Exercise instructions -
1/ Retype the part of the text on Orunmila and Ifa starting with "In 1878 in Adeagba" and going on through "he worships him.".
2/ In the text on Orunmila and Ifa, what did a babalawo say in 1868?

Page text -
But how important is Orunmila in Independent Ifa?

Since Independent Ifa practitioners are by definition kind of… eh… independent, I can’t speak or even pretend to speak for all of them, so I’ll produce my personal point of view.

Considering that Orunmila only surfaces in the Yoruba version of Ifa, his importance seems to be limited to that version. Even within Yoruba Ifa, Orunmila seems to be a fairly recent praise name for the Orisha Ifa. With “fairly recent” I mean that, going back in time, we see the mention of the name Orunmila slowly dwindle in favor of the name Ifa, until we arrive around 1850 before which ALL mention of Orunmila seems to stop, and ALL documentation speaks of only Ifa instead.

I found some stuff from the 19th century, pertaining to the position of Ifa vs Orunmila, from Awori-Egbado, Lagos-Ondo, Egba and Ibadan. The general tendency seems to be that Ifa is seen as both the system AND the driving Orisha behind it.
 

In Ibadan, 1853, a worshipper got quite exited, waving a sword and declaring: “Ifa is God, no other word shall be heard”.

 

In 1858 at Otta an olorisha states that Ifa is an Orisha, and in 1868 a babalawo says that there is no enmity between Ifa and Olorun, which implies that he too considered Ifa a deity because, if it were only a “system”, the above statement wouldn’t make sense.

 

In 1878 in Adeagba (Egbado) an olorisha verbally kicks the butt of a missionary stating that “we olorisha worship Olorun through Ifa”… without any mention of Orunmila.

 

Around the same time, in Lagos a babalawo states that Ifa is the god of his fathers and therefor he worships him.

Records shown -
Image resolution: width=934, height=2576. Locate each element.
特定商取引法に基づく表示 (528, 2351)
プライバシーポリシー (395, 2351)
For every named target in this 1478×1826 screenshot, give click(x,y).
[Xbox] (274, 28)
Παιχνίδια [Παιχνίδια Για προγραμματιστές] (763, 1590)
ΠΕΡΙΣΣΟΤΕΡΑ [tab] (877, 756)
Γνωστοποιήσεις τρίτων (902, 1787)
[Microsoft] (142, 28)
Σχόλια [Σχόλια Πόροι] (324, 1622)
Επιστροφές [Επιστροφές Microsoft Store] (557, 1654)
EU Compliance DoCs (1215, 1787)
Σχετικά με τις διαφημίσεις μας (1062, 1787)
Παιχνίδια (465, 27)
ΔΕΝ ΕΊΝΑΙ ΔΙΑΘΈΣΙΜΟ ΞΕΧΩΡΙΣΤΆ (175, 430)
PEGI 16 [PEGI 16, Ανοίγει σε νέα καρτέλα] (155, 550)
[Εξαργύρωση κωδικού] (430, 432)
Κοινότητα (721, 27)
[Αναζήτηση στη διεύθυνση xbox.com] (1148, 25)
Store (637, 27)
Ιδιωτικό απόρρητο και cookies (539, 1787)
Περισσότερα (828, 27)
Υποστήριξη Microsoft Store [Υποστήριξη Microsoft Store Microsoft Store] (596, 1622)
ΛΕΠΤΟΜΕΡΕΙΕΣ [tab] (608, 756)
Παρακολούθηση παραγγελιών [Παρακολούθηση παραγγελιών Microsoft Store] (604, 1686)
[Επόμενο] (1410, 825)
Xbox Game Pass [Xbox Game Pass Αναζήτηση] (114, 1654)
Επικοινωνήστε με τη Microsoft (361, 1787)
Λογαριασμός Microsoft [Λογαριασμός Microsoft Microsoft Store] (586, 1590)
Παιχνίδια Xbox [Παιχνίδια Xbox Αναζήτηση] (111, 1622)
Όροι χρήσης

Solution set -
1/
In 1878 in Adeagba (Egbado) an olorisha verbally kicks the butt of a missionary stating that “we olorisha worship Olorun through Ifa”… without any mention of Orunmila.

 

Around the same time, in Lagos a babalawo states that Ifa is the god of his fathers and therefor he worships him.

2/ He said that there is no enmity between Ifa and Olorun.